Creating a TinyURL-style URL shortening service

Problem Statement

Let's make a TinyURL-style URL shortening service. Short aliases for long URLs will be provided by this service.

Bit.ly, goo.gl, qlink.me, and other similar services
Level of Difficulty: Easy

What is the purpose of URL shortening?

For long URLs, URL shortening is utilized to create shorter aliases. These shortened aliases are referred to as "short links." When users click on these short links, they are forwarded to the original URL. When displayed, printed, messaged, or tweeted, short links save a lot of space. Shorter URLs are also less likely to be mistyped by users.

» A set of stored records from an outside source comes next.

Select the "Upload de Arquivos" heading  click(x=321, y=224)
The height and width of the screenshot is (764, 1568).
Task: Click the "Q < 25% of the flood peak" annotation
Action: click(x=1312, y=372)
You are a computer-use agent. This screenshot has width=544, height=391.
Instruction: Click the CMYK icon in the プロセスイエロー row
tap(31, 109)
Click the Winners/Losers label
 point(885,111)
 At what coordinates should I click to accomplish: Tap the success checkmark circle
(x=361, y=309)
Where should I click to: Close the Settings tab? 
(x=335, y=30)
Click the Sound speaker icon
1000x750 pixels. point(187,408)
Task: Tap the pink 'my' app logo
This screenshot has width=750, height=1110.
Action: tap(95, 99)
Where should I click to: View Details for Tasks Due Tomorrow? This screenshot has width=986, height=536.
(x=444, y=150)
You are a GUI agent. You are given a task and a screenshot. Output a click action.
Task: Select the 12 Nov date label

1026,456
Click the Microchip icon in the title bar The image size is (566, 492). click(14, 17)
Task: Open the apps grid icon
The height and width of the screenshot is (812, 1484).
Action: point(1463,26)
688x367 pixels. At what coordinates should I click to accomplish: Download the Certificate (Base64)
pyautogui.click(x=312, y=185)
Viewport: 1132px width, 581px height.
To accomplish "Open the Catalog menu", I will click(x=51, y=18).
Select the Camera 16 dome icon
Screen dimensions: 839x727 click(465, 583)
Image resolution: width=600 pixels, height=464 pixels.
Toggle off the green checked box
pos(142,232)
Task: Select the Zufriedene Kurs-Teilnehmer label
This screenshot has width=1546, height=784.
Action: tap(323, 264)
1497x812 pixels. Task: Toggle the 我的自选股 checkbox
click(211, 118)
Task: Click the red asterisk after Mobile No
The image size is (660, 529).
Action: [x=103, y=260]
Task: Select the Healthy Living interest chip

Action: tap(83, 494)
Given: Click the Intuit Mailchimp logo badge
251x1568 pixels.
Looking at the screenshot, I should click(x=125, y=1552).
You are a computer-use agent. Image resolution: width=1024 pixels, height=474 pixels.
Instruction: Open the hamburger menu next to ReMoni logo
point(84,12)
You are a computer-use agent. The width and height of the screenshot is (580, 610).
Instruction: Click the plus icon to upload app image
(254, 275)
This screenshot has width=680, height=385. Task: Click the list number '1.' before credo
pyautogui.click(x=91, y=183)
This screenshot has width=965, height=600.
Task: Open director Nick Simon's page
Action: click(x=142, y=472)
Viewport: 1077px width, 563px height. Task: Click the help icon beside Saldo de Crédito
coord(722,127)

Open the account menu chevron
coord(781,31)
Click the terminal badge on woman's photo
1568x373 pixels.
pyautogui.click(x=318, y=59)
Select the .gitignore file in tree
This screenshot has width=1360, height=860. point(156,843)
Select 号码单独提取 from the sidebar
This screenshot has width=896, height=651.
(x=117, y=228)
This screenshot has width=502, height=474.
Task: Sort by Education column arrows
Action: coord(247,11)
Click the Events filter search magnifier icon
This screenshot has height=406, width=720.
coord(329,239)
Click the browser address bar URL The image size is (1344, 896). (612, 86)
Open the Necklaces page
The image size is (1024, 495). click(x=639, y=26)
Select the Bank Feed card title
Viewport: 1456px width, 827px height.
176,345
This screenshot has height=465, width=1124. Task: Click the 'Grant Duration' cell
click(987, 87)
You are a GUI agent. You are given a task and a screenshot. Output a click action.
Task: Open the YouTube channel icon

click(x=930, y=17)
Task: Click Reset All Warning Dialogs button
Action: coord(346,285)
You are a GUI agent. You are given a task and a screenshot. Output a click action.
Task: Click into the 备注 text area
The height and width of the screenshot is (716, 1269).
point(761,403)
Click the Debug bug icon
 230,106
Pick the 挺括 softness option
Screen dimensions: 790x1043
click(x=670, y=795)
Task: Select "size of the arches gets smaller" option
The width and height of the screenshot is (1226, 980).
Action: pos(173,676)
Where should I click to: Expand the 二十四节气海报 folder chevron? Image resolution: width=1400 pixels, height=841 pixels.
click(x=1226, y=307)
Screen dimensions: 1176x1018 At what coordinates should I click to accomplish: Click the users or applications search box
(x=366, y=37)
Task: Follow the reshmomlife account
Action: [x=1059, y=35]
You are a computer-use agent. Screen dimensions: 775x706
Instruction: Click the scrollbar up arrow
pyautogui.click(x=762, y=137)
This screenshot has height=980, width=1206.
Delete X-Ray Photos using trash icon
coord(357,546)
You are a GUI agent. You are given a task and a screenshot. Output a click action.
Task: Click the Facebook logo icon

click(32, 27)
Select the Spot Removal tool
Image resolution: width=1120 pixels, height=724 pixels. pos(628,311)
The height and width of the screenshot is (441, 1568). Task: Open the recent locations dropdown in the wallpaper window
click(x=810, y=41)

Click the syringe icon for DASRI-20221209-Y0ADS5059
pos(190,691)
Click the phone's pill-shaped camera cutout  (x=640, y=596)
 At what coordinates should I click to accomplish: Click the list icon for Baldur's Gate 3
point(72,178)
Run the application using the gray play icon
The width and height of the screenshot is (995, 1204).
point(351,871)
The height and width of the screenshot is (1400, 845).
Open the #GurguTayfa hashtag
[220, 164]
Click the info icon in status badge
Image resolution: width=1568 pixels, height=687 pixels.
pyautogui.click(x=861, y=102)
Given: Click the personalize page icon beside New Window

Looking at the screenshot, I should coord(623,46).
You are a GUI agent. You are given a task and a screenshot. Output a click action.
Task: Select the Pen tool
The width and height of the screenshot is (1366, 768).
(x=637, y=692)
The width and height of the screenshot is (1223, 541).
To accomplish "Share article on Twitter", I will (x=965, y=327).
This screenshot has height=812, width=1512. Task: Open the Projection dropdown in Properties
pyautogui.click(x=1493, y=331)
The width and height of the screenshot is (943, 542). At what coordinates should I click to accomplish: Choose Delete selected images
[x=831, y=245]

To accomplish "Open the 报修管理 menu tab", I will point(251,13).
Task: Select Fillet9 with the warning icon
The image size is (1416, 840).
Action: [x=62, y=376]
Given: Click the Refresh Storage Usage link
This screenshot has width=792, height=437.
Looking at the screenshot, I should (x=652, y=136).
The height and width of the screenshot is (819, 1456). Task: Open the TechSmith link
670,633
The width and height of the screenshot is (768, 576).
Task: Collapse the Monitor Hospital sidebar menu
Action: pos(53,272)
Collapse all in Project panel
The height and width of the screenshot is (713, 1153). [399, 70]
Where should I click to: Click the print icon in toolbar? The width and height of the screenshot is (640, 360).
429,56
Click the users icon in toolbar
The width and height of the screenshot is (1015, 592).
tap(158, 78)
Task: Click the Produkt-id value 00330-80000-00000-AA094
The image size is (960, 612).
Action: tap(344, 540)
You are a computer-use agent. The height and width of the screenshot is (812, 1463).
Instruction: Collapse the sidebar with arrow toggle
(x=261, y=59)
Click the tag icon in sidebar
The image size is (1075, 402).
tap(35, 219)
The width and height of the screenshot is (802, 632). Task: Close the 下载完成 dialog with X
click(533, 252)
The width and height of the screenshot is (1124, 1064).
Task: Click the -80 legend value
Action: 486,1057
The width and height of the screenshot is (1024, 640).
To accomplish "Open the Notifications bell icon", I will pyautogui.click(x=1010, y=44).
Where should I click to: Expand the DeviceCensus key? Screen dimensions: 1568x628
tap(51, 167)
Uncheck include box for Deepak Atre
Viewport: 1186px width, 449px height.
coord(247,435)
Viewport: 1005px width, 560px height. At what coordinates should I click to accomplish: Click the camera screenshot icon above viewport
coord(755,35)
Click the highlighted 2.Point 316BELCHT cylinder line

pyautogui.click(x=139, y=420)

For example, if we use TinyURL to shorten this page:

    https://www.jayaaemekar.io/collection/page/5668639101419520/

We would get:

    http://tinyurl.com/jlg8zpc

The abbreviated URL is almost one-third the length of the original.

URL shortening is used for a variety of purposes, including optimizing links across devices, tracking individual links to gauge audience and campaign performance, and concealing connected original URLs.

Pratice Problem

Let's get started on the system design solution.

If you run into any problems, please see the solution below.

Pratice on full Screen

Hints to solve the problem

1. Consider functional and non-functional requirements.

2. Estimation of capacity and constraints, such as traffic, bandwidth, and storage.

3. Consider System APIs.

4. How do you create a database system?

5. What about data replication and partitioning?

6. Consider Cache and Load Balancing

Solution

Requirements and Goals of the System

💡 At the start of the interview, you should always outline criteria. Ask questions to figure out the exact extent of the system that the interviewer is thinking of.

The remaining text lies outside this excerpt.